*** Text segment ***

Treasury Yields Remained Relatively Unexcited After Early-Year Surge on Hopes for More Stimulus: Containing the virus was a key component of President Biden’s inauguration speech, which preceded the swearing in of new senators and shift in control of the Senate to Democrats. And while expectations that the shift in power could lead to larger stimulus efforts have boosted Treasury yields in 2021, and despite the daily strength for equity markets, the curve dipped lower on Wednesday. Even with Vice President Harris able to break ties in Democrats’ favor, the evenly split Senate will require delicate and strategic negotiating in order for the administration to push forward with its agenda, even under the reconciliation process. Those dynamics were on display Wednesday as one of the most moderate Republicans, Senator Murkowski from Alaska, said Democrats’ stimulus proposal will require a “fair amount” of debating. Once trading wound down, the 2-year yield had declined 0.4 bps to 0.13% and the 10-year yield had edged 0.8 bps lower to 1.08%.


Quiet Central Bank Meetings Keep the Focus on the U.S.: A couple of Thursday policy decisions from central banks in Japan and Europe were expected to be uneventful, keeping the focus on corporate earnings, the weekly jobless claims update, and actions from President Biden in his first full day at the White House. As expected, the Bank of Japan and European Central Bank both left their key policy tools unchanged as they continue to monitor economic developments tied to the coronavirus. At their December meetings, the former extended emergency business lending programs and announced a review of its policy framework and the latter increased the size of its emergency asset purchase program. Since those meetings, certain prefectures in Japan have seen cases rise and many countries across Europe have extended lockdowns and strengthened restrictions to fight the virus.

***

* [List of tasks]
a – According to the market commentary, why did attention stay on the U.S. on Thursday? Answer in one to three sentences.
b – In the market commentary, where did the 10-year yield stand once trading wound down on Wednesday?
The items in the source data are separate material, unrelated to the market commentary.

*** Information given ***

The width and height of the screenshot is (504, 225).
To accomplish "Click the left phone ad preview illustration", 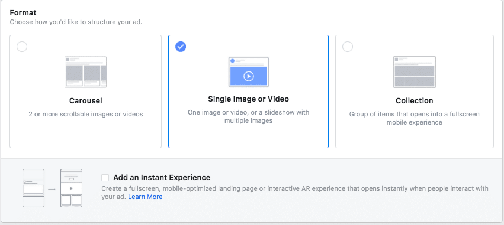I will (33, 188).
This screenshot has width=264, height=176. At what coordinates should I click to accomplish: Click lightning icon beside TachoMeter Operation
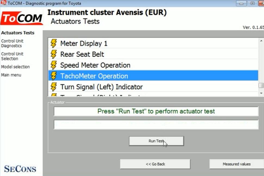[54, 76]
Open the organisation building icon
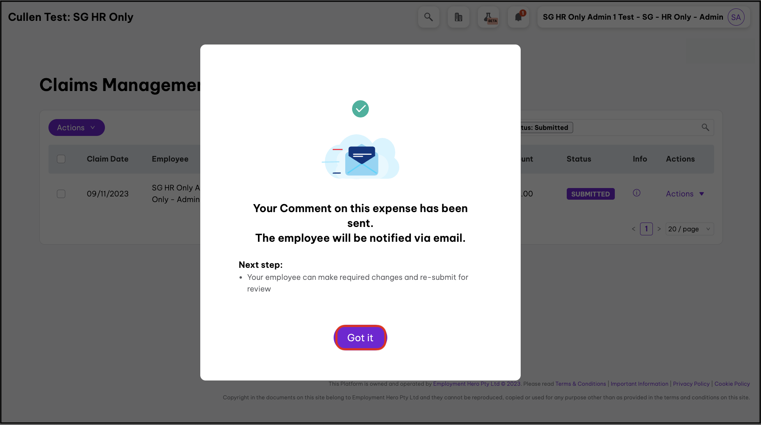The width and height of the screenshot is (761, 425). point(459,17)
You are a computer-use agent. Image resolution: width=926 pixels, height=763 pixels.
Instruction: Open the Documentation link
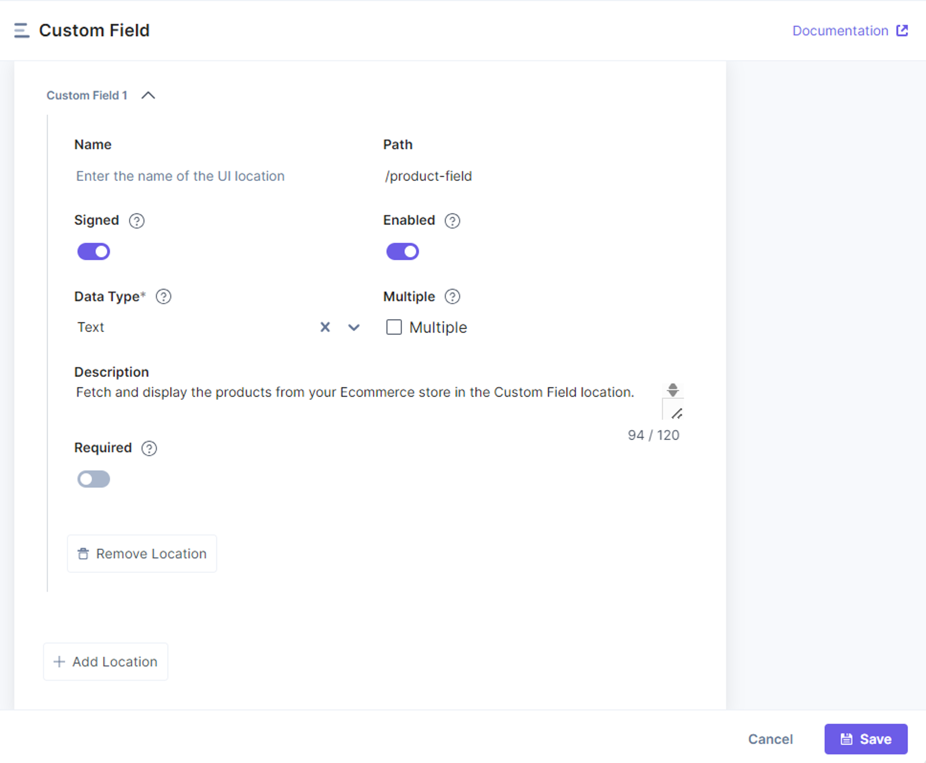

***

* [Answers by item number]
a – The Thursday policy decisions from the Bank of Japan and the European Central Bank were expected to be uneventful, and both banks left their key policy tools unchanged. That kept the focus on corporate earnings, the weekly jobless claims update, and President Biden's actions on his first full day at the White House.

b – It had edged 0.8 bps lower to 1.08%.